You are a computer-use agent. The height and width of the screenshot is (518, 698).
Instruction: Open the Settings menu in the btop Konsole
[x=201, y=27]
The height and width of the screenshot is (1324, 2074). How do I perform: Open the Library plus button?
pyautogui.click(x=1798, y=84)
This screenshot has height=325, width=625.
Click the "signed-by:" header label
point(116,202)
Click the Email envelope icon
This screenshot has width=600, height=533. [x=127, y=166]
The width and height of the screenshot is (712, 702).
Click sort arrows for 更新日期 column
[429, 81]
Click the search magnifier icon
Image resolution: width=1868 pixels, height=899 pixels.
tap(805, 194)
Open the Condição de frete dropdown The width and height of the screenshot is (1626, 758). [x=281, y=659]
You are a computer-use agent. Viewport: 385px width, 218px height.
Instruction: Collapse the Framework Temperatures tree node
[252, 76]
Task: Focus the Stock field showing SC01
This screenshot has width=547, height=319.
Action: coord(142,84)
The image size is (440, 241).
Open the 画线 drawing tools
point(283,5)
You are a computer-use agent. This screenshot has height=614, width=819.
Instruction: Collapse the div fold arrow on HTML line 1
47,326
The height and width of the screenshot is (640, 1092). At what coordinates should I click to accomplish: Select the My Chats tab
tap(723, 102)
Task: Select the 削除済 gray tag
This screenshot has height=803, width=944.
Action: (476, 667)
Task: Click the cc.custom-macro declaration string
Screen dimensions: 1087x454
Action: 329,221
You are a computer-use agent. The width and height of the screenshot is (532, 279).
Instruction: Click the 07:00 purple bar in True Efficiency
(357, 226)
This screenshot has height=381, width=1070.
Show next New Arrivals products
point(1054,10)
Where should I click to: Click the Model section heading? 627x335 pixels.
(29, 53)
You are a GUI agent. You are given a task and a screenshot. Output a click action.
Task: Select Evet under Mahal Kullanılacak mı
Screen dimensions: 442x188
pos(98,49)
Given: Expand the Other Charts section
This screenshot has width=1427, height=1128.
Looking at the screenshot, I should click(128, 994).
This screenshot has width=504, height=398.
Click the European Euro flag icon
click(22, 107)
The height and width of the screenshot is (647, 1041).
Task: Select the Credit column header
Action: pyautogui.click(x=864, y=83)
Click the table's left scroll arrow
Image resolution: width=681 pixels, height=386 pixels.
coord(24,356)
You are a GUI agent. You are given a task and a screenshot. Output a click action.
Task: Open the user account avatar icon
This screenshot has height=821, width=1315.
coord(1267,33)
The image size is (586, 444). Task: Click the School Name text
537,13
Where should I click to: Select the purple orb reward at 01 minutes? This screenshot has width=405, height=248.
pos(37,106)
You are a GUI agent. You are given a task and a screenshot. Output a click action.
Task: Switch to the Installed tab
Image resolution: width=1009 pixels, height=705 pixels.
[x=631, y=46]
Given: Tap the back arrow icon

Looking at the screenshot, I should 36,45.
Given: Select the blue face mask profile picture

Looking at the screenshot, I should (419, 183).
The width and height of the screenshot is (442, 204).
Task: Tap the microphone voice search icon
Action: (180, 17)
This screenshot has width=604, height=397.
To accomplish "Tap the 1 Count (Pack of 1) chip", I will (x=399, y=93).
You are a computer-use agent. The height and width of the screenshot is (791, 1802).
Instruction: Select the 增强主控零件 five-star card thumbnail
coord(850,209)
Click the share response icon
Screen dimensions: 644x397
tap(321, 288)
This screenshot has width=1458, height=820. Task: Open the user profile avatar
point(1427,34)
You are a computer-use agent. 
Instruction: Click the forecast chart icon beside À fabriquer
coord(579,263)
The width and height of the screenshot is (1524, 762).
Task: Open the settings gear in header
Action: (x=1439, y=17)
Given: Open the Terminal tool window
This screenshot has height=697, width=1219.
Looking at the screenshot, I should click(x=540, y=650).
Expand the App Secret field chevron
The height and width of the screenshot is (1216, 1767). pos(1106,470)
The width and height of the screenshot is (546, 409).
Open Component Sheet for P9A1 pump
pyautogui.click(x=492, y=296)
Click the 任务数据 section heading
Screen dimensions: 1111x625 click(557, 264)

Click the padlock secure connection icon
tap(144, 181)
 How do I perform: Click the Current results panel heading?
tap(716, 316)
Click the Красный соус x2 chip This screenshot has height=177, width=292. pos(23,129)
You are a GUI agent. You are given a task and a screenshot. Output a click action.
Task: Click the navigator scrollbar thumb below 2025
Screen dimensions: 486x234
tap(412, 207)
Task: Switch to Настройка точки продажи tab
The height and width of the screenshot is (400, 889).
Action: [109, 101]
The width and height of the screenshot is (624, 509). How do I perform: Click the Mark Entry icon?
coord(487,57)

┄┄┄┄┄┄┄┄┄┄

_Task brief_. Can you convert everything from the line containing "You are a computer-use agent. Viewport: 385px" down to the line containing "tap(723, 102)" into a two-column CSV with the headers input and output? Give one row for each answer: input holds the lines before that answer, and output holds the answer. Put each in one quoted field with line breaks turned into spaces.

_Solution to this task_.
input,output
"You are a computer-use agent. Viewport: 385px width, 218px height. Instruction: Collapse the Framework Temperatures tree node","[252, 76]"
"Task: Focus the Stock field showing SC01 This screenshot has width=547, height=319.","Action: coord(142,84)"
"The image size is (440, 241). Open the 画线 drawing tools","point(283,5)"
"You are a computer-use agent. This screenshot has height=614, width=819. Instruction: Collapse the div fold arrow on HTML line 1","47,326"
"The height and width of the screenshot is (640, 1092). At what coordinates should I click to accomplish: Select the My Chats tab","tap(723, 102)"